● **Work required**
Output all records exactly.

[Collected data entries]
___

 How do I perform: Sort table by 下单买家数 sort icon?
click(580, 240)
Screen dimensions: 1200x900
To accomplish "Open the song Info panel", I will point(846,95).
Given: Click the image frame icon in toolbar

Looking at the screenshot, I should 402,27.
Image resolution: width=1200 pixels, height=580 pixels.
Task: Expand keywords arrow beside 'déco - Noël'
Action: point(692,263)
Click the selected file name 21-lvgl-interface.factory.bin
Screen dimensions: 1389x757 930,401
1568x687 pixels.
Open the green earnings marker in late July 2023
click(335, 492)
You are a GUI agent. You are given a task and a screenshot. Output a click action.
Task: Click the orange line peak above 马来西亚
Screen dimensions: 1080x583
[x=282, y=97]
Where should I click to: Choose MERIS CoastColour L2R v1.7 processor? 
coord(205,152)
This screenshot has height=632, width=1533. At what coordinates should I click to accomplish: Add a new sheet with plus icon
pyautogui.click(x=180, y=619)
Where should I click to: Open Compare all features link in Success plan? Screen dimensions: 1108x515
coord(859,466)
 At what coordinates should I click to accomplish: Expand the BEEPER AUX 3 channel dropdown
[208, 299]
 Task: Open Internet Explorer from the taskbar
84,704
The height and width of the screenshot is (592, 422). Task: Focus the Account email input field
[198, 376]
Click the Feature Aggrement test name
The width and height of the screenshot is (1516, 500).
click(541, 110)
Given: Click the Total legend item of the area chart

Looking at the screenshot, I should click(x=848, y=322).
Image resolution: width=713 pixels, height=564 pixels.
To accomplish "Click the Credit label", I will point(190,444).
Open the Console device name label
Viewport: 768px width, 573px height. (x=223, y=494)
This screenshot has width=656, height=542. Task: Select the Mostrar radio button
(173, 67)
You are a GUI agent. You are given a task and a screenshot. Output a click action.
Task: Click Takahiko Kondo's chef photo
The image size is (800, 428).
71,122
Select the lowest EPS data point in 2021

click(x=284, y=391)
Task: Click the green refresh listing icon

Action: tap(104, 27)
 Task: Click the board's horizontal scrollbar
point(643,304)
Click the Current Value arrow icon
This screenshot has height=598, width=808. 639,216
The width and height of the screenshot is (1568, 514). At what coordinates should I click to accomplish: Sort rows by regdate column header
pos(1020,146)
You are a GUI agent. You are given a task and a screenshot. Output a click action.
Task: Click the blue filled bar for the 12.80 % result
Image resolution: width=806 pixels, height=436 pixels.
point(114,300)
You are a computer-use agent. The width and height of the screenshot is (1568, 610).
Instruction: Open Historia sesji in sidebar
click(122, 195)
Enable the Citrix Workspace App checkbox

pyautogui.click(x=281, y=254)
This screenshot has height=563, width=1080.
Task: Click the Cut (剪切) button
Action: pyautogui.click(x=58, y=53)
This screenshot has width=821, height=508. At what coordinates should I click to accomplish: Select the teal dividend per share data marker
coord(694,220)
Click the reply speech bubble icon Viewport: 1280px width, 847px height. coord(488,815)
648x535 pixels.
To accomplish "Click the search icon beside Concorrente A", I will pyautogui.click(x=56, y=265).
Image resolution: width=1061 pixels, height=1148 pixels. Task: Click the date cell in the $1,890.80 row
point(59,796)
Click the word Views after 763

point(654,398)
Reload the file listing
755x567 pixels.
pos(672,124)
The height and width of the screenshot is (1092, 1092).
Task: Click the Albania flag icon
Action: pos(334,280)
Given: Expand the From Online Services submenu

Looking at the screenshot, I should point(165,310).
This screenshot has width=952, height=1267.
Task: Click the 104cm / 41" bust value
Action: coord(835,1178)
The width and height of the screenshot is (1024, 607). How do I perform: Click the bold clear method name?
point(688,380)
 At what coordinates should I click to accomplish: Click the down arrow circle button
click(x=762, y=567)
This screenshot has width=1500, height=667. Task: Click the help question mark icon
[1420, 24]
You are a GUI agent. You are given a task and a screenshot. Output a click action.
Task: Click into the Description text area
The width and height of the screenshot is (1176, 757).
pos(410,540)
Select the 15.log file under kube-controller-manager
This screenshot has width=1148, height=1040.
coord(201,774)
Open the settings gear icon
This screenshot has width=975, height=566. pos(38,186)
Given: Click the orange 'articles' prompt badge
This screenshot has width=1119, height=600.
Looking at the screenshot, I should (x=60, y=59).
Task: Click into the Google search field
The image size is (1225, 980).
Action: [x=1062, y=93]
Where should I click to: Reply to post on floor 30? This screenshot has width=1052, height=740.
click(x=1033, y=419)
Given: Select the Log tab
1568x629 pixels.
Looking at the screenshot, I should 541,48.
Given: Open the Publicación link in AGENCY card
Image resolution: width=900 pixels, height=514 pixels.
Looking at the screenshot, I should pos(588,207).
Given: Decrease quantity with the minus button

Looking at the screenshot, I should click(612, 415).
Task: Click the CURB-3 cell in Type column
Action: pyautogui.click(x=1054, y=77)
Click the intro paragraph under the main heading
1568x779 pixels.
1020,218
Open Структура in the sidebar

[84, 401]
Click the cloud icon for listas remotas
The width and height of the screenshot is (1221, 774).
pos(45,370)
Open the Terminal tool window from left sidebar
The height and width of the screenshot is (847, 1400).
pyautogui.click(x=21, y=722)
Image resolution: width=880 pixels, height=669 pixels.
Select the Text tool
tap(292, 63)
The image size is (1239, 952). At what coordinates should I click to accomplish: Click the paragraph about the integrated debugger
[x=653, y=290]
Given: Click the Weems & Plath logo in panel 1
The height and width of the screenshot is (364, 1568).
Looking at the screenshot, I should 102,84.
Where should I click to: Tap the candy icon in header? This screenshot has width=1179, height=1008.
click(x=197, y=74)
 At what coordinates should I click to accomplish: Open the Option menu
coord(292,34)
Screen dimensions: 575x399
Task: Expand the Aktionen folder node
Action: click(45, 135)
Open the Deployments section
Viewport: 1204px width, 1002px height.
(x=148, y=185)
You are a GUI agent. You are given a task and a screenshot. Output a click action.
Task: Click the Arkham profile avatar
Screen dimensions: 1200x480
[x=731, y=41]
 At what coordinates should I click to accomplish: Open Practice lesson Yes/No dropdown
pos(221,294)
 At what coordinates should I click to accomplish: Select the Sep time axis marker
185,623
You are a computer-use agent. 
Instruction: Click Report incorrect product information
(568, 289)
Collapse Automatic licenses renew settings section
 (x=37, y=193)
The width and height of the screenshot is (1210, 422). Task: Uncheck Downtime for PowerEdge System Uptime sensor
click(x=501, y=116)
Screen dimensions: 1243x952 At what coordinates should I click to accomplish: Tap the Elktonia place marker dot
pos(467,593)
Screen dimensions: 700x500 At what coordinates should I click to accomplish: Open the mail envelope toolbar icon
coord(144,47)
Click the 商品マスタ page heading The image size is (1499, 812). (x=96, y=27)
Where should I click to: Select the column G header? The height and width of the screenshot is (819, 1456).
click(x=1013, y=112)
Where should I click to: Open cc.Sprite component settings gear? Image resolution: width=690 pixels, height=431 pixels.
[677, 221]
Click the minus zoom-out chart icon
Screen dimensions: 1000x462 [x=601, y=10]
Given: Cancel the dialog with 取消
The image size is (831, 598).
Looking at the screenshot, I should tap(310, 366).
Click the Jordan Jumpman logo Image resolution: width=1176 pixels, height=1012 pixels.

___

● **Solution for this problem**
 How do I perform: Sort table by 下单买家数 sort icon?
click(580, 240)
Screen dimensions: 1200x900
To accomplish "Open the song Info panel", I will point(846,95).
Given: Click the image frame icon in toolbar

Looking at the screenshot, I should 402,27.
Image resolution: width=1200 pixels, height=580 pixels.
Task: Expand keywords arrow beside 'déco - Noël'
Action: point(692,263)
Click the selected file name 21-lvgl-interface.factory.bin
Screen dimensions: 1389x757 930,401
1568x687 pixels.
Open the green earnings marker in late July 2023
click(335, 492)
You are a GUI agent. You are given a task and a screenshot. Output a click action.
Task: Click the orange line peak above 马来西亚
Screen dimensions: 1080x583
[x=282, y=97]
Where should I click to: Choose MERIS CoastColour L2R v1.7 processor? 
coord(205,152)
This screenshot has height=632, width=1533. At what coordinates should I click to accomplish: Add a new sheet with plus icon
pyautogui.click(x=180, y=619)
Where should I click to: Open Compare all features link in Success plan? Screen dimensions: 1108x515
coord(859,466)
 At what coordinates should I click to accomplish: Expand the BEEPER AUX 3 channel dropdown
[208, 299]
 Task: Open Internet Explorer from the taskbar
84,704
The height and width of the screenshot is (592, 422). Task: Focus the Account email input field
[198, 376]
Click the Feature Aggrement test name
The width and height of the screenshot is (1516, 500).
click(541, 110)
Given: Click the Total legend item of the area chart

Looking at the screenshot, I should click(x=848, y=322).
Image resolution: width=713 pixels, height=564 pixels.
To accomplish "Click the Credit label", I will point(190,444).
Open the Console device name label
Viewport: 768px width, 573px height. (x=223, y=494)
This screenshot has width=656, height=542. Task: Select the Mostrar radio button
(173, 67)
You are a GUI agent. You are given a task and a screenshot. Output a click action.
Task: Click Takahiko Kondo's chef photo
The image size is (800, 428).
71,122
Select the lowest EPS data point in 2021

click(x=284, y=391)
Task: Click the green refresh listing icon

Action: tap(104, 27)
 Task: Click the board's horizontal scrollbar
point(643,304)
Click the Current Value arrow icon
This screenshot has height=598, width=808. 639,216
The width and height of the screenshot is (1568, 514). At what coordinates should I click to accomplish: Sort rows by regdate column header
pos(1020,146)
You are a GUI agent. You are given a task and a screenshot. Output a click action.
Task: Click the blue filled bar for the 12.80 % result
Image resolution: width=806 pixels, height=436 pixels.
point(114,300)
You are a computer-use agent. The width and height of the screenshot is (1568, 610).
Instruction: Open Historia sesji in sidebar
click(122, 195)
Enable the Citrix Workspace App checkbox

pyautogui.click(x=281, y=254)
This screenshot has height=563, width=1080.
Task: Click the Cut (剪切) button
Action: pyautogui.click(x=58, y=53)
This screenshot has width=821, height=508. At what coordinates should I click to accomplish: Select the teal dividend per share data marker
coord(694,220)
Click the reply speech bubble icon Viewport: 1280px width, 847px height. coord(488,815)
648x535 pixels.
To accomplish "Click the search icon beside Concorrente A", I will pyautogui.click(x=56, y=265).
Image resolution: width=1061 pixels, height=1148 pixels. Task: Click the date cell in the $1,890.80 row
point(59,796)
Click the word Views after 763

point(654,398)
Reload the file listing
755x567 pixels.
pos(672,124)
The height and width of the screenshot is (1092, 1092).
Task: Click the Albania flag icon
Action: pos(334,280)
Given: Expand the From Online Services submenu

Looking at the screenshot, I should point(165,310).
This screenshot has width=952, height=1267.
Task: Click the 104cm / 41" bust value
Action: coord(835,1178)
The width and height of the screenshot is (1024, 607). How do I perform: Click the bold clear method name?
point(688,380)
 At what coordinates should I click to accomplish: Click the down arrow circle button
click(x=762, y=567)
This screenshot has width=1500, height=667. Task: Click the help question mark icon
[1420, 24]
You are a GUI agent. You are given a task and a screenshot. Output a click action.
Task: Click into the Description text area
The width and height of the screenshot is (1176, 757).
pos(410,540)
Select the 15.log file under kube-controller-manager
This screenshot has width=1148, height=1040.
coord(201,774)
Open the settings gear icon
This screenshot has width=975, height=566. pos(38,186)
Given: Click the orange 'articles' prompt badge
This screenshot has width=1119, height=600.
Looking at the screenshot, I should (x=60, y=59).
Task: Click into the Google search field
The image size is (1225, 980).
Action: [x=1062, y=93]
Where should I click to: Reply to post on floor 30? This screenshot has width=1052, height=740.
click(x=1033, y=419)
Given: Select the Log tab
1568x629 pixels.
Looking at the screenshot, I should 541,48.
Given: Open the Publicación link in AGENCY card
Image resolution: width=900 pixels, height=514 pixels.
Looking at the screenshot, I should pos(588,207).
Given: Decrease quantity with the minus button

Looking at the screenshot, I should click(612, 415).
Task: Click the CURB-3 cell in Type column
Action: pyautogui.click(x=1054, y=77)
Click the intro paragraph under the main heading
1568x779 pixels.
1020,218
Open Структура in the sidebar

[84, 401]
Click the cloud icon for listas remotas
The width and height of the screenshot is (1221, 774).
pos(45,370)
Open the Terminal tool window from left sidebar
The height and width of the screenshot is (847, 1400).
pyautogui.click(x=21, y=722)
Image resolution: width=880 pixels, height=669 pixels.
Select the Text tool
tap(292, 63)
The image size is (1239, 952). At what coordinates should I click to accomplish: Click the paragraph about the integrated debugger
[x=653, y=290]
Given: Click the Weems & Plath logo in panel 1
The height and width of the screenshot is (364, 1568).
Looking at the screenshot, I should 102,84.
Where should I click to: Tap the candy icon in header? This screenshot has width=1179, height=1008.
click(x=197, y=74)
 At what coordinates should I click to accomplish: Open the Option menu
coord(292,34)
Screen dimensions: 575x399
Task: Expand the Aktionen folder node
Action: click(45, 135)
Open the Deployments section
Viewport: 1204px width, 1002px height.
(x=148, y=185)
You are a GUI agent. You are given a task and a screenshot. Output a click action.
Task: Click the Arkham profile avatar
Screen dimensions: 1200x480
[x=731, y=41]
 At what coordinates should I click to accomplish: Open Practice lesson Yes/No dropdown
pos(221,294)
 At what coordinates should I click to accomplish: Select the Sep time axis marker
185,623
You are a computer-use agent. 
Instruction: Click Report incorrect product information
(568, 289)
Collapse Automatic licenses renew settings section
 (x=37, y=193)
The width and height of the screenshot is (1210, 422). Task: Uncheck Downtime for PowerEdge System Uptime sensor
click(x=501, y=116)
Screen dimensions: 1243x952 At what coordinates should I click to accomplish: Tap the Elktonia place marker dot
pos(467,593)
Screen dimensions: 700x500 At what coordinates should I click to accomplish: Open the mail envelope toolbar icon
coord(144,47)
Click the 商品マスタ page heading The image size is (1499, 812). (x=96, y=27)
Where should I click to: Select the column G header? The height and width of the screenshot is (819, 1456).
click(x=1013, y=112)
Where should I click to: Open cc.Sprite component settings gear? Image resolution: width=690 pixels, height=431 pixels.
[677, 221]
Click the minus zoom-out chart icon
Screen dimensions: 1000x462 [x=601, y=10]
Given: Cancel the dialog with 取消
The image size is (831, 598).
Looking at the screenshot, I should tap(310, 366).
Click the Jordan Jumpman logo Image resolution: width=1176 pixels, height=1012 pixels.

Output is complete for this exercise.